Control Recommendations
Identify, track and replace EOS assets in a timely manner. Regularly review assets to identify upcoming EOS timeframe and replace them ahead of EOS date.
Risk Statement
EOS assets can introduce security vulnerabilities as the assets are no longer provided with security fixes.
Parameters
| ID | Type | Description |
|---|---|---|
| is-9_prm_1 | type (str) | The type of asset. |
IS-10: Synchronise time clocks
Group: Infrastructure Security
Control Statement
Synchronise internal clocks to a common reference time source.
Control Recommendations
Use common time source such as Network Time Protocol (NTP). In the cloud, it is recommended to use the default time sources provided by the CSPs.
Risk Statement
The lack of synchronised clocks introduces significant risks, including increased security vulnerabilities, data integrity issues, and challenges in troubleshooting.
IS-11: Central Domain Name Registration
Group: Infrastructure Security
Control Statement
Register .gov.sg and .edu.sg domain names with GovTech as the sole registrar.
Control Recommendations
Use the Whole of Government Domain Name Server (DNS) portal on the IT Service Management (ITSM) portal to register domain names.

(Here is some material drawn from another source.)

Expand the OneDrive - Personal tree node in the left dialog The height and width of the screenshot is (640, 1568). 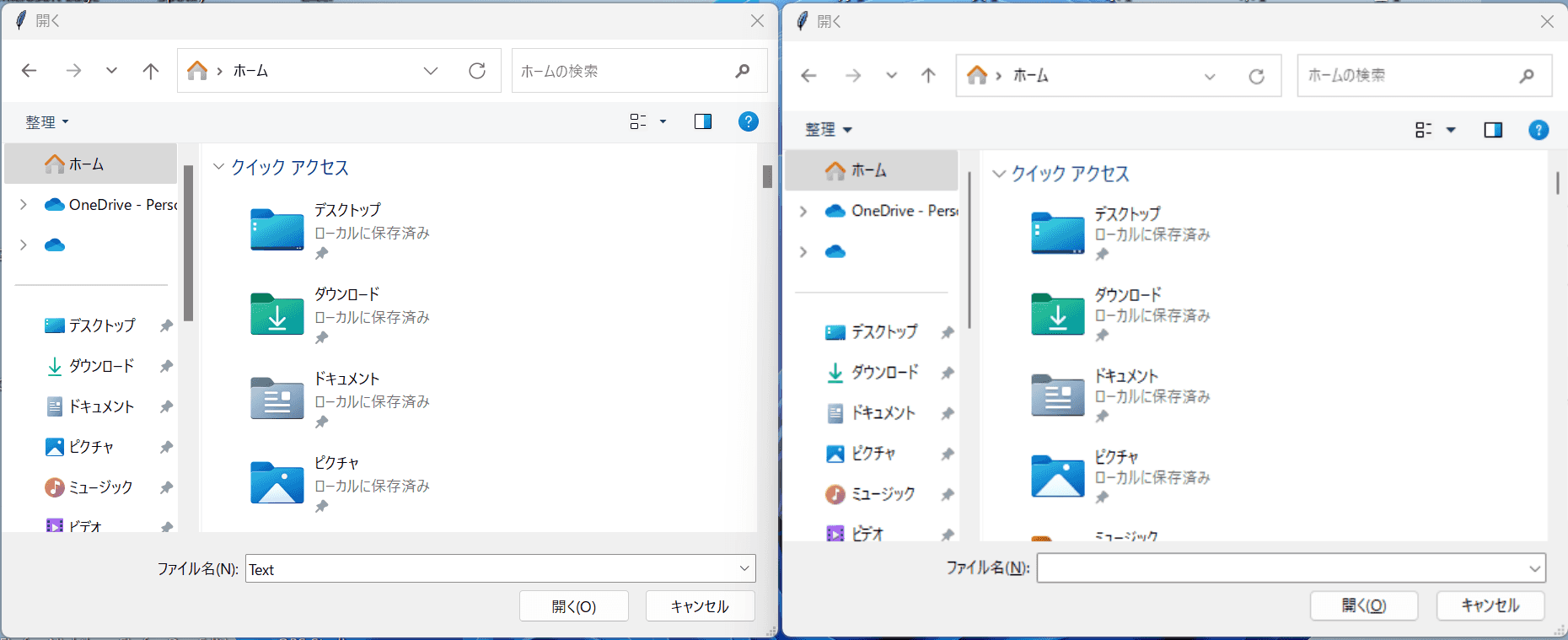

While the root level of the domain must be registered with ITSM, the use of subdomain delegation to external DNS Services (e.g. AWS Route53, Cloudflare DNS, etc) is allowed.
Risk Statement
Improper management of domain names increase the risk of phishing attacks or domain takeovers.
IS-12: DNS Security Extensions (DNSSEC)
Group: Infrastructure Security
Control Statement
Implement DNS Security Extensions (DNSSEC) for public DNS records and servers.
Control Recommendations
DNS services such as WOG DNS, Amazon Route 53 and Cloudflare support DNSSEC configuration.
Risk Statement
Insecure domain name resolution can lead to man-in-the-middle attacks caused by DNS spoofing or DNS cache poisoning.
IS-13: Defensive Domain Name Registration
Group: Infrastructure Security
Control Statement
Register second (.sg) and third (.com.sg, .org.sg, .net.sg, .edu.sg) level domain name variants of the system's primary domain name.
Control Recommendations
Consider defensive registration of domain names with typographical variants of the system's primary domain name. The Whole of Government Domain Name Server (DNS) portal on the IT Service Management (ITSM) portal automatically includes the second and third level domain names.
Risk Statement
Malicious use of domain names similar to actual Government domain names increases the risk of phishing and spoofing.
IS-14: Singapore SMS Sender ID Registry Registration
Group: Infrastructure Security
Control Statement
Register and use whitelisted SMS Sender IDs with the Singapore SMS Sender ID Registry for sending SMSes to members of the public.
Control Recommendations
Agencies must use the "gov.sg" Sender ID via the Postman tool to send SMSes to members of the public unless exempted. Whitelist Sender IDs used to send SMSes and blacklist Sender IDs which are variants of the whitelisted Sender IDs, agency names, or names of services.
Risk Statement
Lack of Sender ID registration allows malicious entities to spoof legitimate Government SMSes.